Exercise objective: Among the lines below, count those with "Collapse". Give only the number.

[Saved entries]

§

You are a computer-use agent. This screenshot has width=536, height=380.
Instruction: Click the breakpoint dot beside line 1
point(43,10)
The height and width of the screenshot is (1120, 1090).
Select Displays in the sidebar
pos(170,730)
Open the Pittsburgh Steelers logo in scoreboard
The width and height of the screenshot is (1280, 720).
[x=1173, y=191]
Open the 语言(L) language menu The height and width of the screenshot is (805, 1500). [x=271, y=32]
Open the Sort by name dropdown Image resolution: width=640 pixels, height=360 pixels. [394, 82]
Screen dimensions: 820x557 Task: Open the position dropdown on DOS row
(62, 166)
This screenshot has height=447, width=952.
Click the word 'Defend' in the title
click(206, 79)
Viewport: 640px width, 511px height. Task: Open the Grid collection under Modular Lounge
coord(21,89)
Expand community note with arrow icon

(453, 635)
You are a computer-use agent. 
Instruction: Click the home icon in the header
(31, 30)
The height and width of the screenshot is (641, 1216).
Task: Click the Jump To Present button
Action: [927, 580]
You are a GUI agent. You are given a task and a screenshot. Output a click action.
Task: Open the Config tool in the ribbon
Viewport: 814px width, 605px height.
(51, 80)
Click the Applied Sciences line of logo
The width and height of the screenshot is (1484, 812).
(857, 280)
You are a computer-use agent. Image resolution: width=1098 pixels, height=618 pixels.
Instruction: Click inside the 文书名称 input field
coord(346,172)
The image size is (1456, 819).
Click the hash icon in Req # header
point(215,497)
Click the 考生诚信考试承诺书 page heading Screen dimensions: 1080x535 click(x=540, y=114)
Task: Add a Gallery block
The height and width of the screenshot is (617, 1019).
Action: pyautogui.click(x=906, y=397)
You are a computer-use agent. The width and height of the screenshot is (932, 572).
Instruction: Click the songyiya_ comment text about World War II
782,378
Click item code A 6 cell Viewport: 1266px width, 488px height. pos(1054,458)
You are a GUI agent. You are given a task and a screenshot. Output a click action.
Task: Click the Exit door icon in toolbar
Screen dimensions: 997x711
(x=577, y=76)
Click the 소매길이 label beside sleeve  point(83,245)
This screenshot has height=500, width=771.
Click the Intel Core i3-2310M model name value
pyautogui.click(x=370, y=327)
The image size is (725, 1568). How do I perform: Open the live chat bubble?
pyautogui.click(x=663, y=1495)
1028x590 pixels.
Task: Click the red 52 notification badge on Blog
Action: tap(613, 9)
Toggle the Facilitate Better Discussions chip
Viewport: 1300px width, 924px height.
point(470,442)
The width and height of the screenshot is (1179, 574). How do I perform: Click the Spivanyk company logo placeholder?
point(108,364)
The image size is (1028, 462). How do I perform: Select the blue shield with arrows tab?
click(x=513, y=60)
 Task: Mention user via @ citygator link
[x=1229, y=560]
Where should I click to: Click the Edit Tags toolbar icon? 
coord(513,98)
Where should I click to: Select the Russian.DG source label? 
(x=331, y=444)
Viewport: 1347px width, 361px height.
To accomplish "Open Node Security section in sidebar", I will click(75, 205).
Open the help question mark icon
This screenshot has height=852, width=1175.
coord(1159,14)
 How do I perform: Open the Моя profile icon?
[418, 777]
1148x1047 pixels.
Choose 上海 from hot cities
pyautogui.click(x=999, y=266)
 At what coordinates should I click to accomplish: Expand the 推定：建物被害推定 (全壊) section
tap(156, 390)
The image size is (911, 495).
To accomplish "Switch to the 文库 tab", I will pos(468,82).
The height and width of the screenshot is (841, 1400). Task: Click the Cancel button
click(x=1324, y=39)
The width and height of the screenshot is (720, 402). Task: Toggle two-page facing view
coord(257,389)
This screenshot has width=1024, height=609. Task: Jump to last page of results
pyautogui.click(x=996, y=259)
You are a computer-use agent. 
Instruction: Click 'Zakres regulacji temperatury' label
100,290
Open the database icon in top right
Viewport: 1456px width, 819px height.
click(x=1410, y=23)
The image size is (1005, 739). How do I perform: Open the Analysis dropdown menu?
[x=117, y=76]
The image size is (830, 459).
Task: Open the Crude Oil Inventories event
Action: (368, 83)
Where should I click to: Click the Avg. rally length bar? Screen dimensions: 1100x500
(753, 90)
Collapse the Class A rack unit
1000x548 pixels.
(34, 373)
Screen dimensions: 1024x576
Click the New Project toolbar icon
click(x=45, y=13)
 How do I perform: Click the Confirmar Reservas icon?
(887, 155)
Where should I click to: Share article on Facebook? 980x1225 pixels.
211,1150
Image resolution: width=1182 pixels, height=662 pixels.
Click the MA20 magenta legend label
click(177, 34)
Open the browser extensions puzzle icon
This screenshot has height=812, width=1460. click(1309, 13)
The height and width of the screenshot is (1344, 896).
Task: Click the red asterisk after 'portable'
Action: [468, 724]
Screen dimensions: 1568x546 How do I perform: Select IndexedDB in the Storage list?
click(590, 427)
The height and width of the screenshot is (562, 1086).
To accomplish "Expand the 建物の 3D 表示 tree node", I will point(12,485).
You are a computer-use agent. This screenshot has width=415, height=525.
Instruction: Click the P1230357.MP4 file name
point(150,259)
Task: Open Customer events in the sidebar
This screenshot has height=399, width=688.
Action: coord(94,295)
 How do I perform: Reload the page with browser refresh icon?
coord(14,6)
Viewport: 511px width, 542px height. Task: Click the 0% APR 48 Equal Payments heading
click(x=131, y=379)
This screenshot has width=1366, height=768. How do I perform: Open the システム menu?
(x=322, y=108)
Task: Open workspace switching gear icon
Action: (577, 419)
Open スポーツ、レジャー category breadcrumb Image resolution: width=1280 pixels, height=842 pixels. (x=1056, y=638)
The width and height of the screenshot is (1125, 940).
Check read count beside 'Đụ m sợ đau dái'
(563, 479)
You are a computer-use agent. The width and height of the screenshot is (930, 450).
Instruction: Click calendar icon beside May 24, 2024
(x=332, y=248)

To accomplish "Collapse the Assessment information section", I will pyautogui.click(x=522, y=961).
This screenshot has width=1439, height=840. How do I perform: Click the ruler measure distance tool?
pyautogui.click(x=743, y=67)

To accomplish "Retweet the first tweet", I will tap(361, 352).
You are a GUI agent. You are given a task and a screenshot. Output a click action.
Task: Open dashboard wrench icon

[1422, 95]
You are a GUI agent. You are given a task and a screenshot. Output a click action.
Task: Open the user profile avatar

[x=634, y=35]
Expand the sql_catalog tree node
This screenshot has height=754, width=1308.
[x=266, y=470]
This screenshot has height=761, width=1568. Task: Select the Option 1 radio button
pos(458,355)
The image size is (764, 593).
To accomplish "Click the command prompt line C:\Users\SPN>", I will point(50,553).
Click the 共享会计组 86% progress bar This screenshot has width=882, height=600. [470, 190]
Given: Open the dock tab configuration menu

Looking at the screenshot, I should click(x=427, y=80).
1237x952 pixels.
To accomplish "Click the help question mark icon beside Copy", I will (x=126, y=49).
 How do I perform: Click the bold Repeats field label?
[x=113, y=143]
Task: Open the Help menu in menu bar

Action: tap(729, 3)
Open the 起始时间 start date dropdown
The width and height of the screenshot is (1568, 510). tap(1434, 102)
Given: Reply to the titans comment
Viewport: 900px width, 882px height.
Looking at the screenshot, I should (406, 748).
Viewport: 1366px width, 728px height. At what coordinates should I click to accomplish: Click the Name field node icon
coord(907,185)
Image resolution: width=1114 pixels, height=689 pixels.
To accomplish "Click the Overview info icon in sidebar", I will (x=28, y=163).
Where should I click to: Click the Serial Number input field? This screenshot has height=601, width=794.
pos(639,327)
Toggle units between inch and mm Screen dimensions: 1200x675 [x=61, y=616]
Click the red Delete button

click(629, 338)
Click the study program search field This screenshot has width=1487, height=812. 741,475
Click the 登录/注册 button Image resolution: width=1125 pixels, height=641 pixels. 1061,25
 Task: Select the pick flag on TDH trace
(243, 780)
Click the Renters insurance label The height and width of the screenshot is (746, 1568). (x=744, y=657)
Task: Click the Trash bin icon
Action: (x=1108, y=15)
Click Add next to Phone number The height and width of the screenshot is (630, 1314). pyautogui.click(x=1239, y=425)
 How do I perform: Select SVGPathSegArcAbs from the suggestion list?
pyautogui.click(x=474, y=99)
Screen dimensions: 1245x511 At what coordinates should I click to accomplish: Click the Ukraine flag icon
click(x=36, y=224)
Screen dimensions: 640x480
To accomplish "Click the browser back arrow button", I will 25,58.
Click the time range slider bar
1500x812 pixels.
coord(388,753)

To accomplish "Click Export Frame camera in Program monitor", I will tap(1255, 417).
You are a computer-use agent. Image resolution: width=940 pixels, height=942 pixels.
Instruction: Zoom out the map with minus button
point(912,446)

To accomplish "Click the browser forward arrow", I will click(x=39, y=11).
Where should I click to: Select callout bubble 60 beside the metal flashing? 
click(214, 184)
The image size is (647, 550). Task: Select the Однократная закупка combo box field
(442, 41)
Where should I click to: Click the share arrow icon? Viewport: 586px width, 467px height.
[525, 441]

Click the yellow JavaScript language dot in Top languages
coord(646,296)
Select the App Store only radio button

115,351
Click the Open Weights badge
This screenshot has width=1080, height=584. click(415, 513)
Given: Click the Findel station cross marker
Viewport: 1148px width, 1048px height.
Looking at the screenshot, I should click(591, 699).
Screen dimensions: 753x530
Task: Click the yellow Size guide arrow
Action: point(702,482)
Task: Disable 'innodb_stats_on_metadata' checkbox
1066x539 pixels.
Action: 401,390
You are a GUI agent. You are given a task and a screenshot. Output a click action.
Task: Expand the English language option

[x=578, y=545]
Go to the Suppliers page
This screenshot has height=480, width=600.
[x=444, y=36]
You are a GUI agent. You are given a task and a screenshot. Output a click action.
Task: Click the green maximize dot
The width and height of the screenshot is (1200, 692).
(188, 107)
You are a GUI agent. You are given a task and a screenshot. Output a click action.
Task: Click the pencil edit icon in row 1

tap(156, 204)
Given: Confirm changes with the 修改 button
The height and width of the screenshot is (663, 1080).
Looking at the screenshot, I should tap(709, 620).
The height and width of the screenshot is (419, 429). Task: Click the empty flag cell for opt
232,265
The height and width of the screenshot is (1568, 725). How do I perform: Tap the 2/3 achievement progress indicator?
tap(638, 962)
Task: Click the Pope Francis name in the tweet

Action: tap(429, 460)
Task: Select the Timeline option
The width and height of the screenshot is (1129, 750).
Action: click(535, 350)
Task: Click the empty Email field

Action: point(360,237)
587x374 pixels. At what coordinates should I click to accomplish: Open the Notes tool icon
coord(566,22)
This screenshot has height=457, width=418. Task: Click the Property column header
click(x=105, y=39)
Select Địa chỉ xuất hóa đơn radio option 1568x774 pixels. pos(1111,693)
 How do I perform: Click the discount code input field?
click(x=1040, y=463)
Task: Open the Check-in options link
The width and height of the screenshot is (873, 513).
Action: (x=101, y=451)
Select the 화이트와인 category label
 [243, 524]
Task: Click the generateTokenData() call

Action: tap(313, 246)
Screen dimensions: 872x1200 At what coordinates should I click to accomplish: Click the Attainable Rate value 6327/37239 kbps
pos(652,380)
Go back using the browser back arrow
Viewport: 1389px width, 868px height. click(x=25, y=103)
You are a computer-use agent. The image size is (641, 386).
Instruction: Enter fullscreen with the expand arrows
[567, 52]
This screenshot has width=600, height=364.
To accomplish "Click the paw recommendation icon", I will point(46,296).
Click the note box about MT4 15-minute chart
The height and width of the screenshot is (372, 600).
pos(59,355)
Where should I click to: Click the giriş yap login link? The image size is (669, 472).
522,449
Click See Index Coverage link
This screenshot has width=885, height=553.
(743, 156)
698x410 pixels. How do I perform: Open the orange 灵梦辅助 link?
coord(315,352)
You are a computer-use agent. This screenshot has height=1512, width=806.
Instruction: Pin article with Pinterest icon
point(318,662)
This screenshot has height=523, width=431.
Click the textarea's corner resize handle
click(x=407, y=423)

§

Answer section: 2